-- Brano scelto --
>>>

12 FEBBRAIO 2017 – Si aprì trenta anni fa un serrato dibattito nei Rotary Clubs italiani sulla possibilità di far accedere le donne quali socie.

Era una questione di altri tempi, con caratteri addirittura anticostituzionali, se solo si fosse inquadrata come questione essenziale per l’affermazione dei diritti dei singoli. In quel 1987 si andava compiendo la parabola del “nuovo corso” all’interno del Rotary di Sulmona, che stava già portando ad una decisa proiezione all’esterno, nel sociale, con manifestazioni volte soprattutto alla raccolta di fondi per iniziative di solidarietà, non soltanto a corredo di quelle volute da Eavestone, dove c’è la sede internazionale dell’associazione voluta da Paul Harris, ma anche, più localmente, per lanciare borse di studi per giovani del posto.

<<<

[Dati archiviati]
>>>

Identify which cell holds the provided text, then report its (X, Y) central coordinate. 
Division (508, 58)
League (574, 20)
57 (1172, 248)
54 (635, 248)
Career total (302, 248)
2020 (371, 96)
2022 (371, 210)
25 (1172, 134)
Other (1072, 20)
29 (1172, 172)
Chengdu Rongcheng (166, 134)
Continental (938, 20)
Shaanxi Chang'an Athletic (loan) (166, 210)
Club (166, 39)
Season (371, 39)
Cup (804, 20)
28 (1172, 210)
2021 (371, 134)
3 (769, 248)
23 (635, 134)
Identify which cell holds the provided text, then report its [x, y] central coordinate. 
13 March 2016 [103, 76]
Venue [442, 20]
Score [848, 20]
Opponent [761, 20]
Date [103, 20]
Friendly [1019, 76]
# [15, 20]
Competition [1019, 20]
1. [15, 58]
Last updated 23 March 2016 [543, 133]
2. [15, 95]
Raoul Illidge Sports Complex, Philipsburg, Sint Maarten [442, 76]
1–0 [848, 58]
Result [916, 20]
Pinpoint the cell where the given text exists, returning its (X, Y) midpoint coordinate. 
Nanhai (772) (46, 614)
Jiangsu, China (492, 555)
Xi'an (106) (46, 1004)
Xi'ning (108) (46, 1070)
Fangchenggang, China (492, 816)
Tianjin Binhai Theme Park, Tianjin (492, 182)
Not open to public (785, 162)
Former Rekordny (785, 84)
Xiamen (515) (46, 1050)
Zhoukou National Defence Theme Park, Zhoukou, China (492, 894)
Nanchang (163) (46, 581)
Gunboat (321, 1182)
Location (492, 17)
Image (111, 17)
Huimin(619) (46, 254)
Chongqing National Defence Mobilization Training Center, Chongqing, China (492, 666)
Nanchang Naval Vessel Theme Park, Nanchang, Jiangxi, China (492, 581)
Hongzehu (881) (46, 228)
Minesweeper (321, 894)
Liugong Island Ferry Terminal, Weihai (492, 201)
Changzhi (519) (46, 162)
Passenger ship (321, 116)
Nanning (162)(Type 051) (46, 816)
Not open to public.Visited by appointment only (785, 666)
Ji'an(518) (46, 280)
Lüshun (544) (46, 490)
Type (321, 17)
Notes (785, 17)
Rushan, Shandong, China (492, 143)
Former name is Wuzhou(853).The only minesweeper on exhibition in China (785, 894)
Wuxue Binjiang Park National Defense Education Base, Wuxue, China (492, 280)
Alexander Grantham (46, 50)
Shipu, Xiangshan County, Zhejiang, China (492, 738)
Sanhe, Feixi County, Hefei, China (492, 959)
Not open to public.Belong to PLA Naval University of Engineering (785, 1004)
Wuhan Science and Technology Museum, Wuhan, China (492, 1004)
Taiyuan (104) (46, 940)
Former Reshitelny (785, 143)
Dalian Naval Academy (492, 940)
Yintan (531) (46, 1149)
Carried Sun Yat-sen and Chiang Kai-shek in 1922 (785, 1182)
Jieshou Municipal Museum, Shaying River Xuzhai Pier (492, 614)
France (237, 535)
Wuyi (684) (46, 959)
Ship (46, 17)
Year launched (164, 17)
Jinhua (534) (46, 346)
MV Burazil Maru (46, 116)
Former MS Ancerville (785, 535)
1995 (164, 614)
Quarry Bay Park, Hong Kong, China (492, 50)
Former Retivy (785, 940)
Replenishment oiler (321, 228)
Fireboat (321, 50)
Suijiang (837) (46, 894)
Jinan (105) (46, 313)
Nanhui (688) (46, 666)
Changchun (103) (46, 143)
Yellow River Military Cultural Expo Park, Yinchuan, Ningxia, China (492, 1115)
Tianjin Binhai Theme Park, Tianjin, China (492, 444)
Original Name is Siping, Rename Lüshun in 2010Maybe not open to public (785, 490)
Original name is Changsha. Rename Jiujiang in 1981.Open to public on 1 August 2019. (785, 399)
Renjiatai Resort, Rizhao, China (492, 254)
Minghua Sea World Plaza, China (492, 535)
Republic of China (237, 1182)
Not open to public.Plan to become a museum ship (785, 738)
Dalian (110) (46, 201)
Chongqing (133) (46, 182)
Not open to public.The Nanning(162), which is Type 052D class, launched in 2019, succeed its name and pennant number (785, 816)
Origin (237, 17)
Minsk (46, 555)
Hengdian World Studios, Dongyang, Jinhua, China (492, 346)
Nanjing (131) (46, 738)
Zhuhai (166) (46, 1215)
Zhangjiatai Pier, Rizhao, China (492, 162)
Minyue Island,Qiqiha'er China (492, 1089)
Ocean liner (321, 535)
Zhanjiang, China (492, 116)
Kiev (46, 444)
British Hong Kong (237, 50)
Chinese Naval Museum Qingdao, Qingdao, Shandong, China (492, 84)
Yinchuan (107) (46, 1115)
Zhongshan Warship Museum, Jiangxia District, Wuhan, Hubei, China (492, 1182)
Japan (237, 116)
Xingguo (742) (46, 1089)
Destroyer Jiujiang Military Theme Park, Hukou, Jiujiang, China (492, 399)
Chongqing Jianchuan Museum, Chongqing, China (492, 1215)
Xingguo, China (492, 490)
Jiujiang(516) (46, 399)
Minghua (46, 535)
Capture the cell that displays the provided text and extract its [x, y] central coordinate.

<<<

-- Compito da svolgere --
Ricopia senza cambiare nulla il brano sul Rotary di Sulmona, tutto il tratto che va da "Era una questione" giù fino a "giovani del posto.". Per rispondere basta il brano, senza nient'altro.

-- Risposta --
Era una questione di altri tempi, con caratteri addirittura anticostituzionali, se solo si fosse inquadrata come questione essenziale per l’affermazione dei diritti dei singoli. In quel 1987 si andava compiendo la parabola del “nuovo corso” all’interno del Rotary di Sulmona, che stava già portando ad una decisa proiezione all’esterno, nel sociale, con manifestazioni volte soprattutto alla raccolta di fondi per iniziative di solidarietà, non soltanto a corredo di quelle volute da Eavestone, dove c’è la sede internazionale dell’associazione voluta da Paul Harris, ma anche, più localmente, per lanciare borse di studi per giovani del posto.